Lihat ke Halaman Asli

Syarif Yunus

TERVERIFIKASI

Dosen - Penulis - Pegiat Literasi - Konsultan

Kesemestaan Pendidikan Terletak pada "Values" Bukan "Knowledge"

Diperbarui: 25 Mei 2016   08:26

Kompasiana adalah platform blog. Konten ini menjadi tanggung jawab bloger dan tidak mewakili pandangan redaksi Kompas.

M LATIEF/KOMPAS.com. Ilustrasi siswa sekolah dasar

Apa kabar pendidikan kita hari ini?

Semoga baik-baik saja semuanya. Pendidiknya baik, anak didiknya baik. Begitulah harapan kita bersama. Demi terwujudnya kesemestaan pendidikan; pendidikan milik dan tanggung jawab bersama.    

Kita patut bersyukur, bahkan bangga.

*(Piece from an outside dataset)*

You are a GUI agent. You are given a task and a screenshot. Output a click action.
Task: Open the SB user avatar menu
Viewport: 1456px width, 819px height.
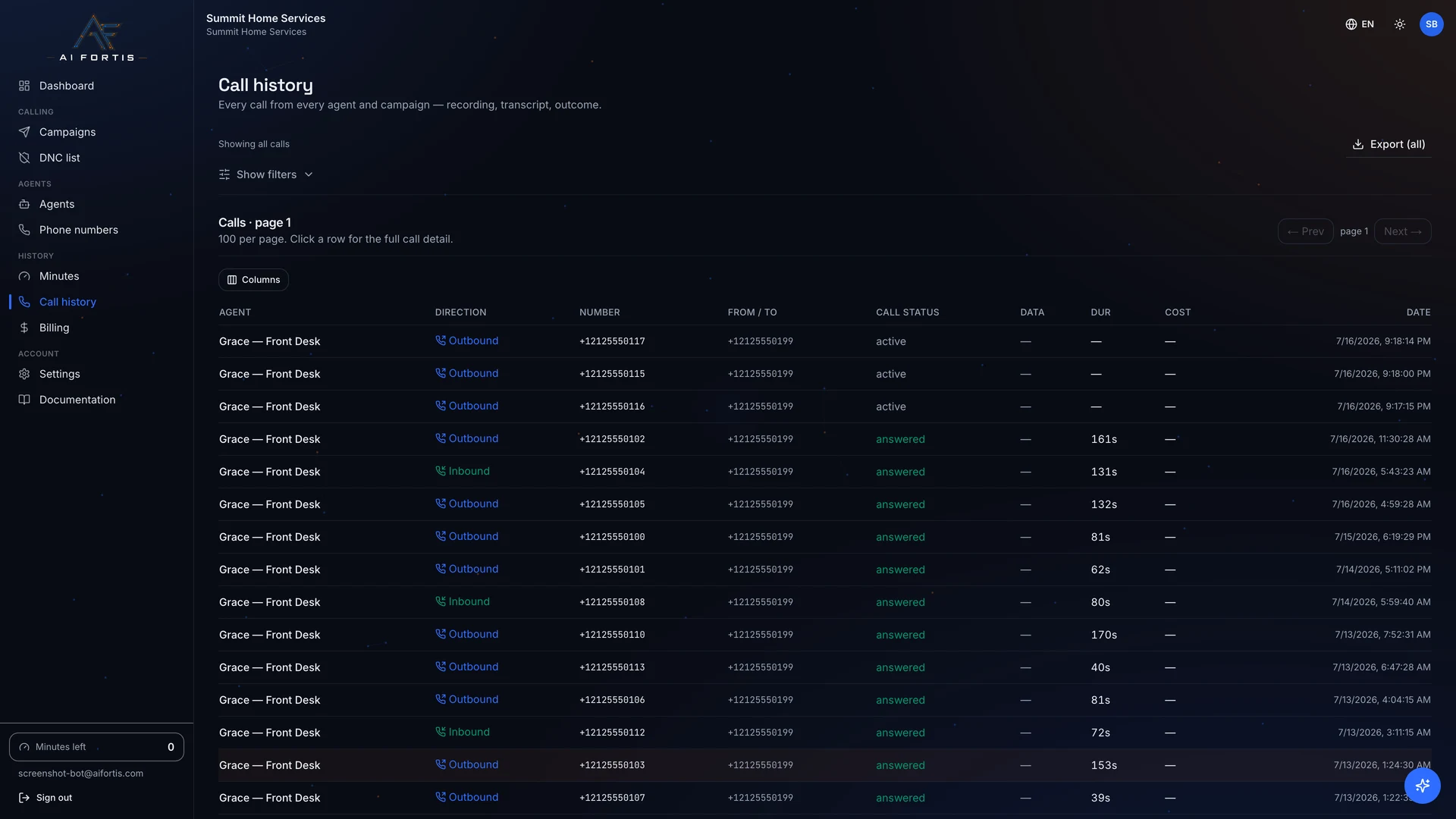click(x=1431, y=24)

Karena di negeri ini, pendidikan maju pesat. Makin banyak orang pintar. Makin banyak orang yang gemar belajar, makin banyak orang yang sekolah tinggi-tinggi. 

Sekolah dan perguruan tinggi telah berhasil mencetak orang-orang pintar, orang-orang berpendidikan. Kita semua menyaksikan majunya peradaban bangsa, tentu berkat pendidikan. Itulah buah keberhasilan pendidikan.

Koleksi Pribadi

Tapi sayang, makin banyak orang pintar makin kompleks masalah bangsa. Mulai dari egoisme politik, perilaku koruptif hingga kejahatan seksual marak terjadi. Adakah semua itu terjadi karena pendidikan?

Saya yakin seyakinnya, bukan masalah bangsa ini terus terjadi bukan karena orang-orang pintar tidak mampu menyelesaikan masalah. Bukan pula karena kurang pengetahuan untuk memperbaiki negeri. Mungkin mereka hanya “kurang tahu” arti pendidikan. 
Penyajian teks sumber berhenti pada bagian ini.